Midlands Logic Seminar

2013-2014

Week 5: 1 November

Study group: Richard Kaye (Birmingham)
"M-Logic"

M-logic is the associated logic (with an infinitary "M-rule") to the notion(s) of truth for a model M of PA, as discussed last week. Last week we sketched Lachlan's argument that for there to be a truth definition M needs to be recursively saturated. The Krajewski-Kotlarski-Lachlan theorem is a completeness theorem for M-logic: if M is countable and M-logic is consistent then there is a truth definition. (It will turn out that (for countable M) M-logic is consistent if and only if M is recursively saturated.)
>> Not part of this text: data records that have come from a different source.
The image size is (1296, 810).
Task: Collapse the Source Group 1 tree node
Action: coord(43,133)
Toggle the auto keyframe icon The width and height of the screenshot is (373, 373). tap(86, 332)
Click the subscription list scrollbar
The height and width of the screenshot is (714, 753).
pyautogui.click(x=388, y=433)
Invited speaker: Aaron Sloman (Birmingham)
"From Molecules to Mathematicians: How could evolution produce mathematicians from a cloud of cosmic dust?"
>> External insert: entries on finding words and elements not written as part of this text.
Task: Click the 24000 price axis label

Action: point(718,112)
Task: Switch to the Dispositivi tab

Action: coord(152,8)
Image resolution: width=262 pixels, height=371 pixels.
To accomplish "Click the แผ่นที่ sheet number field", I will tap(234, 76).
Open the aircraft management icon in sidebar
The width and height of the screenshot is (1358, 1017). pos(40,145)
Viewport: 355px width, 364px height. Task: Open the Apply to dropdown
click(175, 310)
I shall raise some questions about evolution inspired by considering what might have happened if Alan Turing had lived longer and thought of combining his early ideas about discrete Turing machines with his later ideas about chemical morphogenesis involving mixtures of discrete and continuous changes. I'll offer some arguments and speculations about how organisms currently on this planet could have evolved, starting from lifeless chemicals, and identify a long term research programme for filling in the details: the Meta-Morphogenesis project, inspired partly by reading Turing's 1952 paper on chemical morphogenesis. At all stages there are mathematical structures involved in the evolutionary progress and evolution blindly discovers and uses them. In later stages of evolution, individual organisms develop abilities to discover and use mathematical structures and processes, though without realising what they were doing. Later still, humans began to think explicitly about these processes and to discuss their properties. I suggest that sort of history may have led to the collaborative production of Euclid's Elements. At present there's very little we know about the actual history of evolutionary developments. I'll try to show how the meta-morphogenesis project sets out a strategy for trying to fill the gaps, with the hope of answering not only evolutionary questions, but also philosophical questions about the nature of mathematics and how mathematical reasoning and knowledge differs from other kinds. Perhaps that will also help us come up with robots and AI systems that are far more intelligent than the current models are. It may also help us produce much better mathematical education systems based partly on deeper insights into the nature of mathematics and into the nature of biological processes of learning and discovery.

Background to the seminar:
http://www.cs.bham.ac.uk/research/projects/cogaff/misc/mathsem.html
including links to various aspects of the Meta-Morphogenesis project.